Years ago, I set up an Amazon account for my wife and I. In practice, we only use mine, never hers. I would be willing to bet that most families use one Amazon account for shopping – it’s an afterthought for movies and music as well, because account switching isn’t easy.
One of my kids created an account which she used for reading, monitored with Freetime, and reading Kindle books. We added that as a Child account. So far, so good?
Strike one
The interesting thing about a child account is that Amazon knows the age of the child, so they know when the child becomes a teenager.
It should be easy to convert a child account into a teen account. It isn’t.
And if you try and add the child account email address as a teen account, it refuses, saying there’s already content associated with the child account.
At this point, the kid created a new email address and new Amazon account.
Strike two
She received some gift cards for her birthday. We added them to her new teen account.
She added Nintendo e-shop cards to her card and went to check out. This should be easy. It isn’t.
We were presented with an error on check out. Basically, it said that it didn’t have a default shipping address available and to add one. It then took the items in the cart and moved them to Save For Later, which isn’t what anyone wanted.
The default address was set when we set up the account.

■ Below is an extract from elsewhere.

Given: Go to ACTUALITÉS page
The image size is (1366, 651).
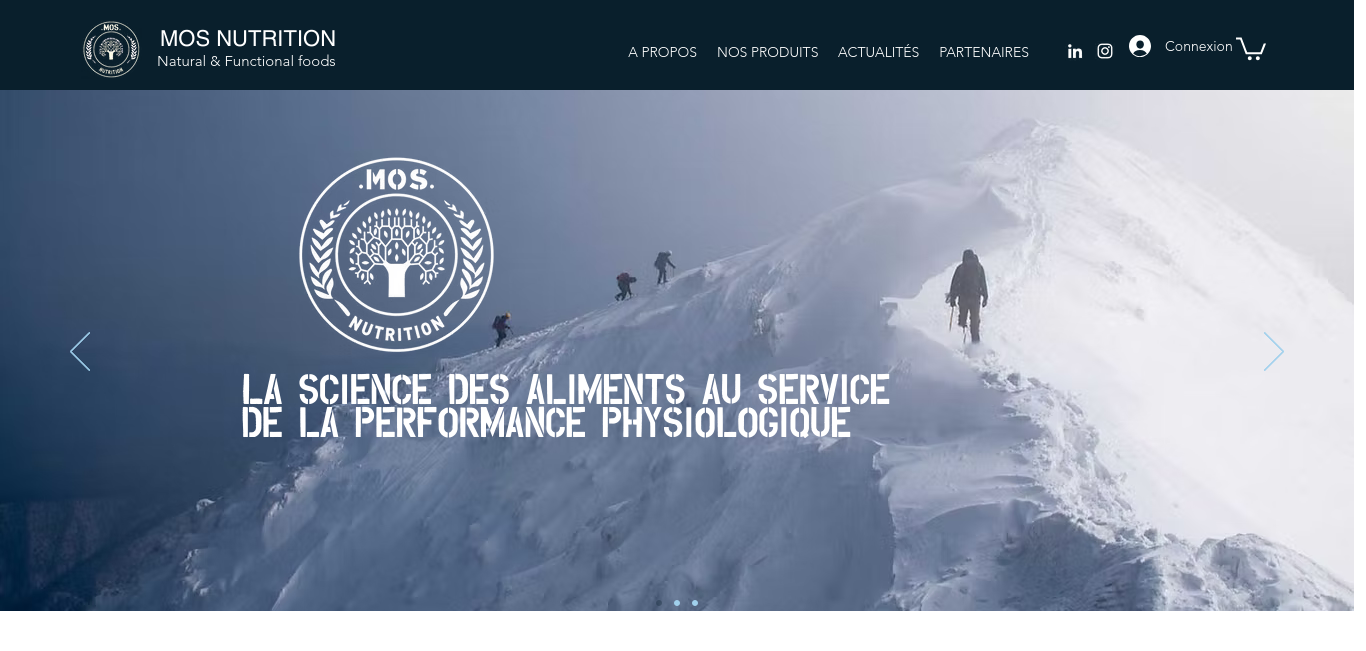Looking at the screenshot, I should pos(878,52).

We were caught in a loop. Other people online had this same problem, with no solutions. (Yes, we know how to search).
The fix? Remove the teen account from the household. To be a little hyperbolic…
Amazon wants me to disown my kid
In order to make this purchase work, I had to remove my kid from the Amazon household. This converted the account to a normal Amazon account.
The gift cards were still funding the account, and the checkout worked seamlessly, just as it should on a normal Amazon account. Except it’s no longer in my household and there’s no purchase monitoring, approval, or purchase history available to me.
Amazon, you didn’t test this thoroughly. That’s three strikes. What are you even doing?